Out of the box, sequence index plots have several shortcomings, which should be dealt with when fine-tuning the graph:
o In general, colored versions of sequence index plots are more sensible than black-and-white versions. The color() opton allows fine-tuning of the colors used for the elements.
o Depending on variables such as the resulution of the screen, the viewer used to show the figure, the resolution of the printer, or the graph size, there can be a tendency to either overplot the lines, which overrepresents elements with higher category values (levels) or to have white stripes between the lines. The effect can be moderated by tuning the option overplot() and/or the aspectratio. It might also be sensible to restrict the graph to the most frequent sequences by using the ranks() option.
o Sequence index plots depend heavily on the order of the sequences along the vertical axis.

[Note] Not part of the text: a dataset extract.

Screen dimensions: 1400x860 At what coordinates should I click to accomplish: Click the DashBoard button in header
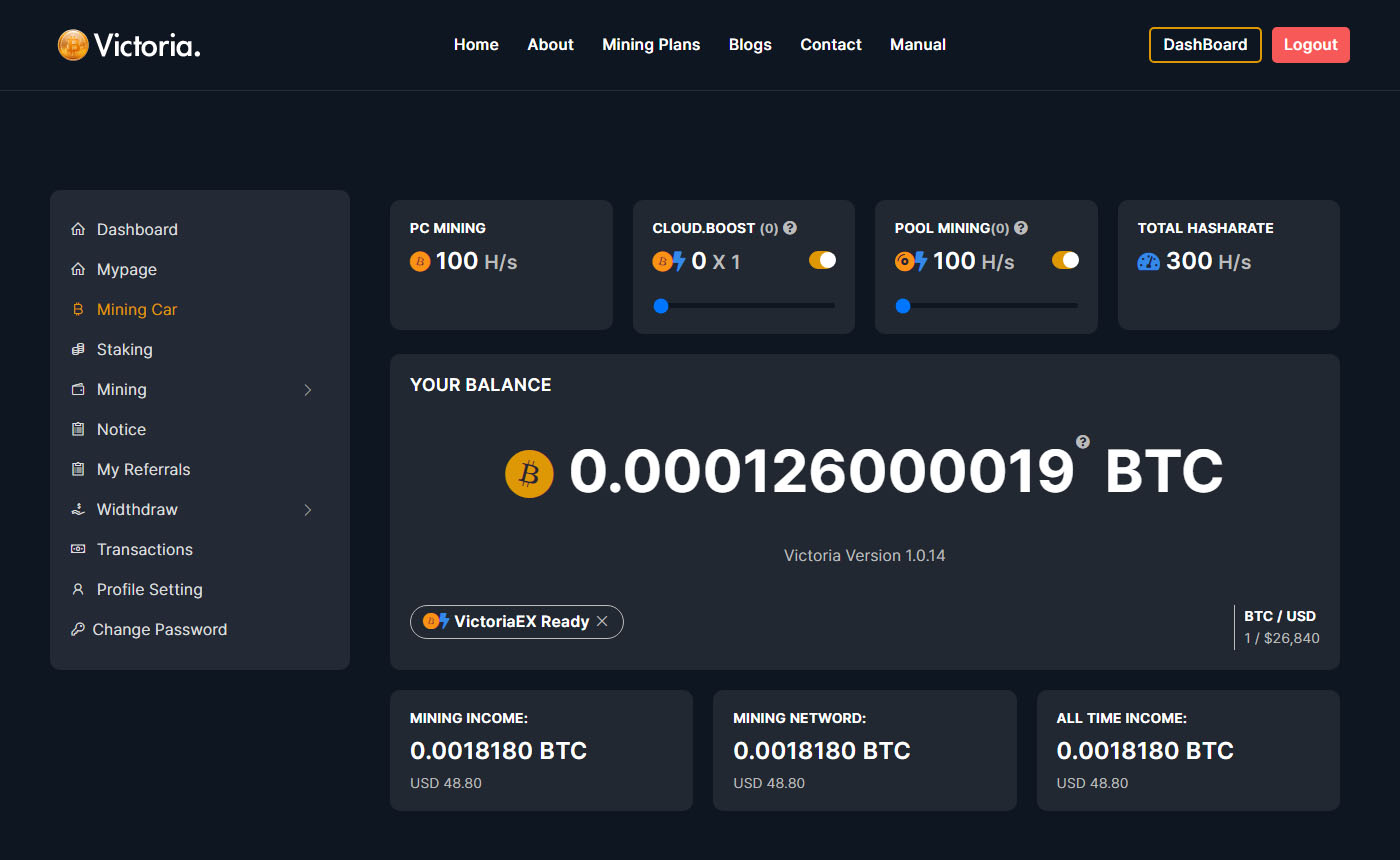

Without further options, a naive algorithm is used to order the sequences; however, the order() option sorts the sequences according to a user-defined variable list. It is sensible to use the results of sqom to order the sequences in a sequence index plot.
Options
ranks(numlist) is used to restrict the output to the most frequent sequences. numlist refers to the position of the sequences in the sorted frequency table. Hence, ranks(1) refers to the most frequent sequence, whereas ranks(1/10) refers to the 10 most frequent sequences. You can also specify ranks(2(2)20).

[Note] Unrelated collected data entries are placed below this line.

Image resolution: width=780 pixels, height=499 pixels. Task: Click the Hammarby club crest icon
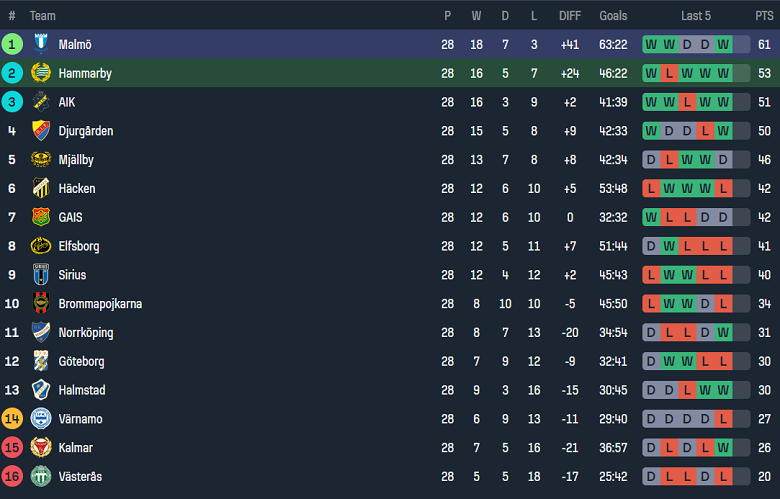coord(41,73)
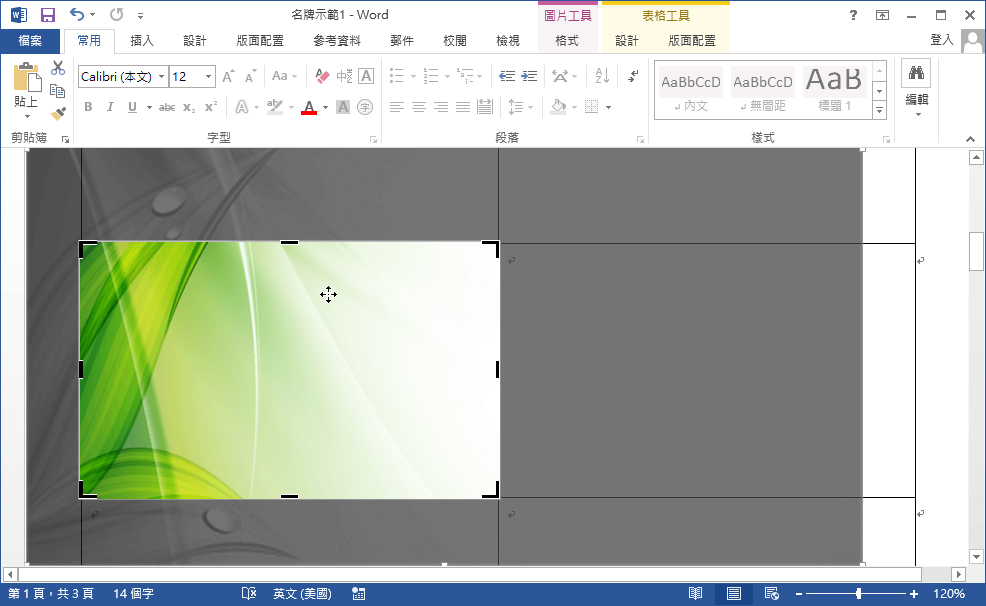Image resolution: width=986 pixels, height=606 pixels.
Task: Select the Format Painter tool
Action: click(x=57, y=113)
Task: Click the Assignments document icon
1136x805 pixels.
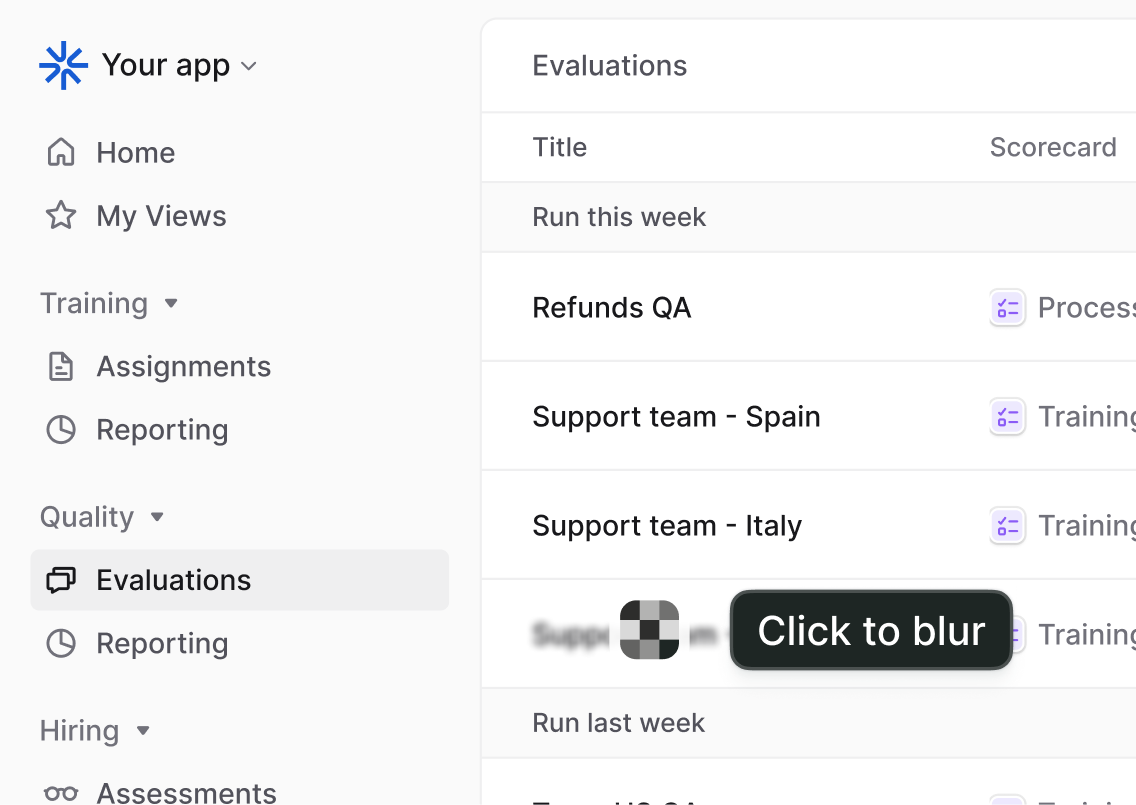Action: pyautogui.click(x=61, y=367)
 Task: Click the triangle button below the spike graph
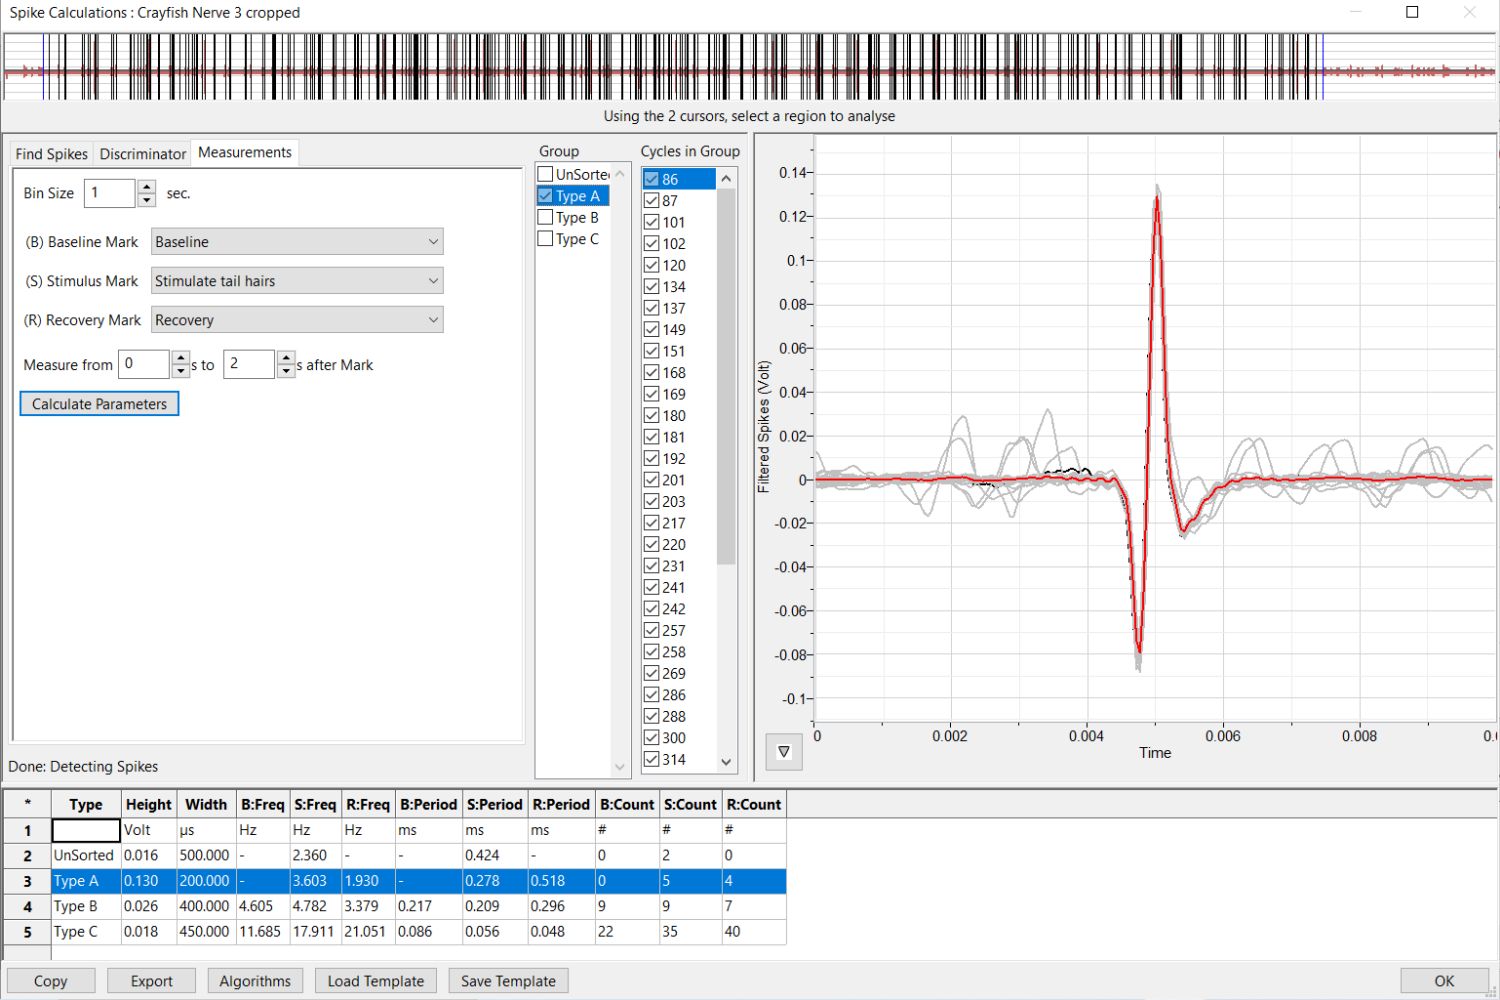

se is used to request that a plot showing only the elements of sequences are used (same elements similarity). Hence, with this option sequences like A-B-A-B, B-A-A-B, and A-B-B-A would be drawn as A-B.
so is used to request a plot where only the order of elements is shown (same-order similarity). With this option the sequences A-B-B-A and A-B-A-A would both be drawn as if they were A-B-A.
order(varlist) is used to control the order of the sequences along the vertical axis. Without this option, a simple algorithm for the order is used. However, an order derived from an application of sqom is preferable. Note that within sequences with the same pattern on the order variables the default algorithm is applied.
by(varname) specifies to plot groups of sequences separately based on varname.
color(colorstyle) specifies the colors for the elements. You can specify one color for each element, whereby the first color refers to the element with the lowest level. See colorstyle for a list of color choices.
overplot(#) lets you fine-tune the amount of overplotting. The command tries to be smart about this setting, but the solutions are not always satisfying, especially with either rather small or rather large numbers of sequences. The default setting is overplot(60). Choose a smaller number if the lines for higher levels appear to thicker than lines for lower levels. Choose a larger number if there are white stripes between the lines. If you have only few observations and/or draw sequence index plots with option by(), you may want to use option rbar.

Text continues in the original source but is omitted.